**Data section:**
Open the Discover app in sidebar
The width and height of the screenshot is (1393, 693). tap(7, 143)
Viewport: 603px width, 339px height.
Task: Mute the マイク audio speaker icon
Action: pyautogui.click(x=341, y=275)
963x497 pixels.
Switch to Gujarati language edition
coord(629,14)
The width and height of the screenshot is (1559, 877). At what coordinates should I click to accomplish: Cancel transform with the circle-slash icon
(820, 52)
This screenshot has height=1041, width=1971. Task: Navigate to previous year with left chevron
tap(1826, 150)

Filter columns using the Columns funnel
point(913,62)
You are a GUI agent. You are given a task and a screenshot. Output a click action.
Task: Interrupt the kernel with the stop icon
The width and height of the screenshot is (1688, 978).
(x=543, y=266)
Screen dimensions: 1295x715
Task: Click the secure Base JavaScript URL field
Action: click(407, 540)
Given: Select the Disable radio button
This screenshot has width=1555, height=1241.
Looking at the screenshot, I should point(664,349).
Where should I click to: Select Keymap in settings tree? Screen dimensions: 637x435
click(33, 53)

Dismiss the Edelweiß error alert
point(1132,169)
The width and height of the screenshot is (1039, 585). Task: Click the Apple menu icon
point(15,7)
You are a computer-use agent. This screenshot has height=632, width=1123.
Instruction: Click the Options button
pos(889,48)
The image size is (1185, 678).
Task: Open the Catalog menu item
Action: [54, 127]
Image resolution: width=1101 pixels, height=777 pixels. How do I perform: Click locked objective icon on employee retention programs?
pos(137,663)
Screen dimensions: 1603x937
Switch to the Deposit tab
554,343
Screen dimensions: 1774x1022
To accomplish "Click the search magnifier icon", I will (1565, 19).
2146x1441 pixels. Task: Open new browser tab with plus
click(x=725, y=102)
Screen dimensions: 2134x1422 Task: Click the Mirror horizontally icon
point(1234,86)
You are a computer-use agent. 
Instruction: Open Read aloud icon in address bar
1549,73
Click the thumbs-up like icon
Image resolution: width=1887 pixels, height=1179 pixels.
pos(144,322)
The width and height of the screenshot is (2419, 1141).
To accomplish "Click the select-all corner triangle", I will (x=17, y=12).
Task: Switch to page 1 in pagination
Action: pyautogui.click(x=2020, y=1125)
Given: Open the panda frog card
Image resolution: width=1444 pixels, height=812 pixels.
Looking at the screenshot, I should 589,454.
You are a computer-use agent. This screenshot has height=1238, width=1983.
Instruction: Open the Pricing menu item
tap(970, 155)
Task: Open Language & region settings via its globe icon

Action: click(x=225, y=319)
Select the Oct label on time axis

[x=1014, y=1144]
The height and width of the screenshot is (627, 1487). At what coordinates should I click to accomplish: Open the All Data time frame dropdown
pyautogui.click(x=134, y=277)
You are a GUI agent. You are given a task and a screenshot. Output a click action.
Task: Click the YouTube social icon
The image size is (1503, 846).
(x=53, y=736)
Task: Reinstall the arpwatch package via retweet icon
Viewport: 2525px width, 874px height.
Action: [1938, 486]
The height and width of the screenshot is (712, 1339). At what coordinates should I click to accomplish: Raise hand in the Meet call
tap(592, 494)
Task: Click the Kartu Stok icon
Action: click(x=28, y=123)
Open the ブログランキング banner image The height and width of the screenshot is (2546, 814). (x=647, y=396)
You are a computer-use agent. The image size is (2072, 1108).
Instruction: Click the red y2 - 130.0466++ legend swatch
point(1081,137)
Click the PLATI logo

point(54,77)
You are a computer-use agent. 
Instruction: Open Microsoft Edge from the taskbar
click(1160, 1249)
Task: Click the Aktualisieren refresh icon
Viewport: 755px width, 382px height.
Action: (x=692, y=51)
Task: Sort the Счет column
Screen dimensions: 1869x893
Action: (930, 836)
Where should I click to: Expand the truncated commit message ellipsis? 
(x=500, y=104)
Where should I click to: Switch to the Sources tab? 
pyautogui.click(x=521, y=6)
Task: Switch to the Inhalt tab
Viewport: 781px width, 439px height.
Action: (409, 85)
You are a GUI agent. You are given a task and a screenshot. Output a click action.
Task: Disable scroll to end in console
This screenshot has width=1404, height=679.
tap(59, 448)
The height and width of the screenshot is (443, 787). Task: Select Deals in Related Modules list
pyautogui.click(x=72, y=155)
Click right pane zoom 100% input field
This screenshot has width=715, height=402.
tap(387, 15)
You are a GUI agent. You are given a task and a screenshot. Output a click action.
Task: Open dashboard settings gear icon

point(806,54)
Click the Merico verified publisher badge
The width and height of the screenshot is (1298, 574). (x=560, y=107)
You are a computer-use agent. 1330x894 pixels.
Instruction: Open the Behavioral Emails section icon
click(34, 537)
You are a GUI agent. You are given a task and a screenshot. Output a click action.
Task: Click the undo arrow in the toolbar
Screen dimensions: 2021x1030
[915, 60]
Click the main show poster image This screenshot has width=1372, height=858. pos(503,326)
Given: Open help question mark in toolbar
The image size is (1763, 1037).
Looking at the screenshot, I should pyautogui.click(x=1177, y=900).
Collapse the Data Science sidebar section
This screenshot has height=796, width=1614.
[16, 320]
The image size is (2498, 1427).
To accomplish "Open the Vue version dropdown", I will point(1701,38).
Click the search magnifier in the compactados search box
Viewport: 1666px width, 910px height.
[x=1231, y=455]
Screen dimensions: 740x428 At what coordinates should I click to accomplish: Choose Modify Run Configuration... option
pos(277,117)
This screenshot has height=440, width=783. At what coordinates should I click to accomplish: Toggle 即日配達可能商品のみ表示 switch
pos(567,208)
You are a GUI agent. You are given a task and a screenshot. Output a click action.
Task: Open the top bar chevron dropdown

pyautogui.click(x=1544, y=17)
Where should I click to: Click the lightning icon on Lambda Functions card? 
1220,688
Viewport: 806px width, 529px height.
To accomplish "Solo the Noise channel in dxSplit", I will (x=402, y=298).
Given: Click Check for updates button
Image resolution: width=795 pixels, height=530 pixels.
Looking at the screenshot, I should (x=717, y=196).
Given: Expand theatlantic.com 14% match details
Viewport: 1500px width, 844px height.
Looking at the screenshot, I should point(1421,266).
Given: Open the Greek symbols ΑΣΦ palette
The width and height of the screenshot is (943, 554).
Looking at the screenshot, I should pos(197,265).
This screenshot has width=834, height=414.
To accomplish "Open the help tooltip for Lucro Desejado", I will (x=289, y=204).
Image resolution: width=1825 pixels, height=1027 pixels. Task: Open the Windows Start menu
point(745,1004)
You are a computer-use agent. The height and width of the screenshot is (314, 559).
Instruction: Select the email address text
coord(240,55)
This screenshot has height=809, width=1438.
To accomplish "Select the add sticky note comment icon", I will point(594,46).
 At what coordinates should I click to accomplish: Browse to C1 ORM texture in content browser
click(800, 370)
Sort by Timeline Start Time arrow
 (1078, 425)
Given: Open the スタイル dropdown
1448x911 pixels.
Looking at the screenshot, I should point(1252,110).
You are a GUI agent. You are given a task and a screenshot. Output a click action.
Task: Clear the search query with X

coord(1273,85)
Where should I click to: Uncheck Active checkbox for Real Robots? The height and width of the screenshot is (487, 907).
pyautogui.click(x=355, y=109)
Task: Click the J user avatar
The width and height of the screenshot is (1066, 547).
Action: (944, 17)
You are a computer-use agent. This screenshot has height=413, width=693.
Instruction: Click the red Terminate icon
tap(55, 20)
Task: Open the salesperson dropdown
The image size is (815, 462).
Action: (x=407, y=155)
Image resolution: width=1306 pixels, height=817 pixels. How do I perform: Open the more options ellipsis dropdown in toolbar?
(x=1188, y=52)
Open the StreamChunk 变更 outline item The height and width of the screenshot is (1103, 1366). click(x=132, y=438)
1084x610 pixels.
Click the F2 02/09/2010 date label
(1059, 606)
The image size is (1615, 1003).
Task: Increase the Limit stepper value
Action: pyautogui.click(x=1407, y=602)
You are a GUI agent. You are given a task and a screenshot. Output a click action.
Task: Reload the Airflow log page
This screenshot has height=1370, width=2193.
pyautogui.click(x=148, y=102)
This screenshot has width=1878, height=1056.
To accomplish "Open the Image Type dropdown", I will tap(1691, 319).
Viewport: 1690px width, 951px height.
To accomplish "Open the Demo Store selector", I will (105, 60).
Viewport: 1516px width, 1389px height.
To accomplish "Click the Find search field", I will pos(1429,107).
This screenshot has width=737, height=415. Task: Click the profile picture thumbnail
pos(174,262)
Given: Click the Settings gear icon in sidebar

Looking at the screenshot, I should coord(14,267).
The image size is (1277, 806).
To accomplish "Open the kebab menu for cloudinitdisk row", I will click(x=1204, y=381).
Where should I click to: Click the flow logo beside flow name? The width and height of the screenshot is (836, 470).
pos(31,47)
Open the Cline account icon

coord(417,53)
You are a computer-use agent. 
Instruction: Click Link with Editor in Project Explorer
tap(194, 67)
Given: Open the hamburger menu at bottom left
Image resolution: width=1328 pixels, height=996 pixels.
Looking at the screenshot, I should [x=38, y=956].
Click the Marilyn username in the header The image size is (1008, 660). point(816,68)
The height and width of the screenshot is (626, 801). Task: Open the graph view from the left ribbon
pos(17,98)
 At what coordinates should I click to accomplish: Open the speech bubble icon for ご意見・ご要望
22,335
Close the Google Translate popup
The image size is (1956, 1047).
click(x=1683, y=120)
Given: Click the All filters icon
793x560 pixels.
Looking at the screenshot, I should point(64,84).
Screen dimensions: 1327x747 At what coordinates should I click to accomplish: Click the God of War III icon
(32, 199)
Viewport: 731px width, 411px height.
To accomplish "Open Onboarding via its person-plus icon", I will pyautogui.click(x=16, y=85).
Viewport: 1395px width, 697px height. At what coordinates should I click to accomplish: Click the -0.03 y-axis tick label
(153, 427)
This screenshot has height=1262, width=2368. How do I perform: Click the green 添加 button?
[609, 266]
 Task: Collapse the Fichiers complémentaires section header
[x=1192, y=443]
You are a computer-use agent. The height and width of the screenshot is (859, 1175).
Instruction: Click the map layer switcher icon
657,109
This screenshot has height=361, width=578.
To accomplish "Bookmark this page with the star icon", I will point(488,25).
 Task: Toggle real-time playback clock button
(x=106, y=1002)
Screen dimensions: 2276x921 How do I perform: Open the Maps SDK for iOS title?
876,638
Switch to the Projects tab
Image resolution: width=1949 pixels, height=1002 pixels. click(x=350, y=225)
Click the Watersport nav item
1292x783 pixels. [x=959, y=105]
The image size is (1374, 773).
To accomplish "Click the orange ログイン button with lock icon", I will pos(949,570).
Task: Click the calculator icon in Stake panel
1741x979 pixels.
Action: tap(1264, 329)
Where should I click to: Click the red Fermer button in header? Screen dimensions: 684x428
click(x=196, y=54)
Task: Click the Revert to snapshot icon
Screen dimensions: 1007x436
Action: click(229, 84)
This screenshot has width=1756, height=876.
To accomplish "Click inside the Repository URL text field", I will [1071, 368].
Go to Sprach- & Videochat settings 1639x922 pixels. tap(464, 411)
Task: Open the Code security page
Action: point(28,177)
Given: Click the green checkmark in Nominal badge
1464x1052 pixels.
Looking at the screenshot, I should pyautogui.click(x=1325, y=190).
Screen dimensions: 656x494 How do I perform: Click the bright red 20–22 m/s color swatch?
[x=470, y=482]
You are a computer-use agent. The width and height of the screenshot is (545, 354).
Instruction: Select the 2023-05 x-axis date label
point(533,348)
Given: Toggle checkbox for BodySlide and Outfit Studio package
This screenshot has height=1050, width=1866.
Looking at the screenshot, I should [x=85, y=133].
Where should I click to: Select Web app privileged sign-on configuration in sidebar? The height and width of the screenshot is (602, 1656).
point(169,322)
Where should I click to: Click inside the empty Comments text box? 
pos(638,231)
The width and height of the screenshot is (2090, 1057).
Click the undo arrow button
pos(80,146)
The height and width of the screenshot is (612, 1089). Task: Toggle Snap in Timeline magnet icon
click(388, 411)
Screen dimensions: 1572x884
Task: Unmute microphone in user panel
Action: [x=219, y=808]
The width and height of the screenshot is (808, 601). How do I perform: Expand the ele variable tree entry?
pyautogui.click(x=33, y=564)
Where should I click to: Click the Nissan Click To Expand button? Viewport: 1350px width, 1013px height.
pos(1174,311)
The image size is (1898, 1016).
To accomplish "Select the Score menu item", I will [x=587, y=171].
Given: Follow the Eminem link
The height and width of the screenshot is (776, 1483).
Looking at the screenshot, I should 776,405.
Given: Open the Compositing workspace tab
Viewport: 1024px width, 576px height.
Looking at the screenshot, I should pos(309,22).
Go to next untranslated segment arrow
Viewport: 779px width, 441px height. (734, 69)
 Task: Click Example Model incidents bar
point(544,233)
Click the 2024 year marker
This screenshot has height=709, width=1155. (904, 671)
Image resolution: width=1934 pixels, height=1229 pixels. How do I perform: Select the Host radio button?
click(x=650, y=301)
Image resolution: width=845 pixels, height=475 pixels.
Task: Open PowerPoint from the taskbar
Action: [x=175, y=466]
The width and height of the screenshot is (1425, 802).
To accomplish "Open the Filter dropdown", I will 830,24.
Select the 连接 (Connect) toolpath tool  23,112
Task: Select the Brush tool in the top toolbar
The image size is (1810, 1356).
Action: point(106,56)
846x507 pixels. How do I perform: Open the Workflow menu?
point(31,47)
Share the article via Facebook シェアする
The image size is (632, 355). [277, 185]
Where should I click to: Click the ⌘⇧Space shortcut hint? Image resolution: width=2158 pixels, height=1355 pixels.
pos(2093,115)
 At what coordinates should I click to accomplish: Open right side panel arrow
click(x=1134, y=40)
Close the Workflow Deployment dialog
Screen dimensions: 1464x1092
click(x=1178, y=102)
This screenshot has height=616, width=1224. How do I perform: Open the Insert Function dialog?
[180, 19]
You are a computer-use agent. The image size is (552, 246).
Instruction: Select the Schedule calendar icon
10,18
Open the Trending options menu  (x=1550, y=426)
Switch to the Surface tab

**Goal of the exercise:** Find the line with "Click the 2024 year marker" in the listing. Reproduce it and all the lines after it, exactly, through the last line.

**Result of this exercise:**
Click the 2024 year marker
This screenshot has height=709, width=1155. (904, 671)
Image resolution: width=1934 pixels, height=1229 pixels. How do I perform: Select the Host radio button?
click(x=650, y=301)
Image resolution: width=845 pixels, height=475 pixels.
Task: Open PowerPoint from the taskbar
Action: [x=175, y=466]
The width and height of the screenshot is (1425, 802).
To accomplish "Open the Filter dropdown", I will 830,24.
Select the 连接 (Connect) toolpath tool  23,112
Task: Select the Brush tool in the top toolbar
The image size is (1810, 1356).
Action: point(106,56)
846x507 pixels. How do I perform: Open the Workflow menu?
point(31,47)
Share the article via Facebook シェアする
The image size is (632, 355). [277, 185]
Where should I click to: Click the ⌘⇧Space shortcut hint? Image resolution: width=2158 pixels, height=1355 pixels.
pos(2093,115)
 At what coordinates should I click to accomplish: Open right side panel arrow
click(x=1134, y=40)
Close the Workflow Deployment dialog
Screen dimensions: 1464x1092
click(x=1178, y=102)
This screenshot has height=616, width=1224. How do I perform: Open the Insert Function dialog?
[180, 19]
You are a computer-use agent. The image size is (552, 246).
Instruction: Select the Schedule calendar icon
10,18
Open the Trending options menu  (x=1550, y=426)
Switch to the Surface tab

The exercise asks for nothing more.